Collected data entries
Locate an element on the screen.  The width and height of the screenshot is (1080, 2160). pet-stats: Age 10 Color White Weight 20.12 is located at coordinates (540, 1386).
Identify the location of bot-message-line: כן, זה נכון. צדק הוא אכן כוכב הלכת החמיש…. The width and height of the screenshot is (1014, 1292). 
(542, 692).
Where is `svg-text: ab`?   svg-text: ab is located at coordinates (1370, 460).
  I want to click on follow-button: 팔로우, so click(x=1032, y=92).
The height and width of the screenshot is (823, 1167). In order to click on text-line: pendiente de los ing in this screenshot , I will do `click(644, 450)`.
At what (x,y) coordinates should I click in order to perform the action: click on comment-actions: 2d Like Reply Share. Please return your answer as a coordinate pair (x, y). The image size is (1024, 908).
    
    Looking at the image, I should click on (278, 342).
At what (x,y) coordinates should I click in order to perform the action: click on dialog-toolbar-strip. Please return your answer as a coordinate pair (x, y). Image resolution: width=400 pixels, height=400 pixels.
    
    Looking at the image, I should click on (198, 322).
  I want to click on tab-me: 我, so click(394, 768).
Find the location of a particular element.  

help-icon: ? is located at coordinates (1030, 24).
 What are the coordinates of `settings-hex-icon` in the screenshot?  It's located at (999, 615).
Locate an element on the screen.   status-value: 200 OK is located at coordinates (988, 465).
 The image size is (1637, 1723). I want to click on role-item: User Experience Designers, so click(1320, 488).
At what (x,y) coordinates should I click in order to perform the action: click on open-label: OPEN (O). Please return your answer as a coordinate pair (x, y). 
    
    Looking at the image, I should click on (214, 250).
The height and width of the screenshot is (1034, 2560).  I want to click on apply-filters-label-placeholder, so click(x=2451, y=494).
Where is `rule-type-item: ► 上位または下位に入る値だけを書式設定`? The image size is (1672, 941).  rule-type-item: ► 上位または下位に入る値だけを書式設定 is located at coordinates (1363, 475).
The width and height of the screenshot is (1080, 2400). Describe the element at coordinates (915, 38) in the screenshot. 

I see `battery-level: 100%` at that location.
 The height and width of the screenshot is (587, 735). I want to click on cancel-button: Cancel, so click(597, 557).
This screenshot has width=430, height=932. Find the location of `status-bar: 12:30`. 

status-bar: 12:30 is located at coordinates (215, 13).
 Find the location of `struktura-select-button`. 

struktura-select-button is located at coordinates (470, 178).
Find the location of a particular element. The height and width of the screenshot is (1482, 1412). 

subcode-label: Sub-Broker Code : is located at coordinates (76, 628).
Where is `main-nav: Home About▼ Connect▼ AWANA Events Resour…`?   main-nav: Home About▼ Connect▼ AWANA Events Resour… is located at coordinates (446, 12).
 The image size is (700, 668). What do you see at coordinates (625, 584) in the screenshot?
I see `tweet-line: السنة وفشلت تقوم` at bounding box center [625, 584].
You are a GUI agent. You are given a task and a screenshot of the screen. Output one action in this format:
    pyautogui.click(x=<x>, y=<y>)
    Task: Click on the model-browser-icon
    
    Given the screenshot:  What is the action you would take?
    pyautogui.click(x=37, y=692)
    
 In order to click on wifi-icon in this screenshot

### [EXERCISE BRIEF]
Can you transcribe the records above word for word, from their first line through the line containing "What are the", including that line?

### [RESULT BELOW]
Locate an element on the screen.  The width and height of the screenshot is (1080, 2160). pet-stats: Age 10 Color White Weight 20.12 is located at coordinates (540, 1386).
Identify the location of bot-message-line: כן, זה נכון. צדק הוא אכן כוכב הלכת החמיש…. The width and height of the screenshot is (1014, 1292). 
(542, 692).
Where is `svg-text: ab`?   svg-text: ab is located at coordinates (1370, 460).
  I want to click on follow-button: 팔로우, so click(x=1032, y=92).
The height and width of the screenshot is (823, 1167). In order to click on text-line: pendiente de los ing in this screenshot , I will do `click(644, 450)`.
At what (x,y) coordinates should I click in order to perform the action: click on comment-actions: 2d Like Reply Share. Please return your answer as a coordinate pair (x, y). The image size is (1024, 908).
    
    Looking at the image, I should click on (278, 342).
At what (x,y) coordinates should I click in order to perform the action: click on dialog-toolbar-strip. Please return your answer as a coordinate pair (x, y). Image resolution: width=400 pixels, height=400 pixels.
    
    Looking at the image, I should click on (198, 322).
  I want to click on tab-me: 我, so click(394, 768).
Find the location of a particular element.  

help-icon: ? is located at coordinates (1030, 24).
 What are the coordinates of `settings-hex-icon` in the screenshot?  It's located at (999, 615).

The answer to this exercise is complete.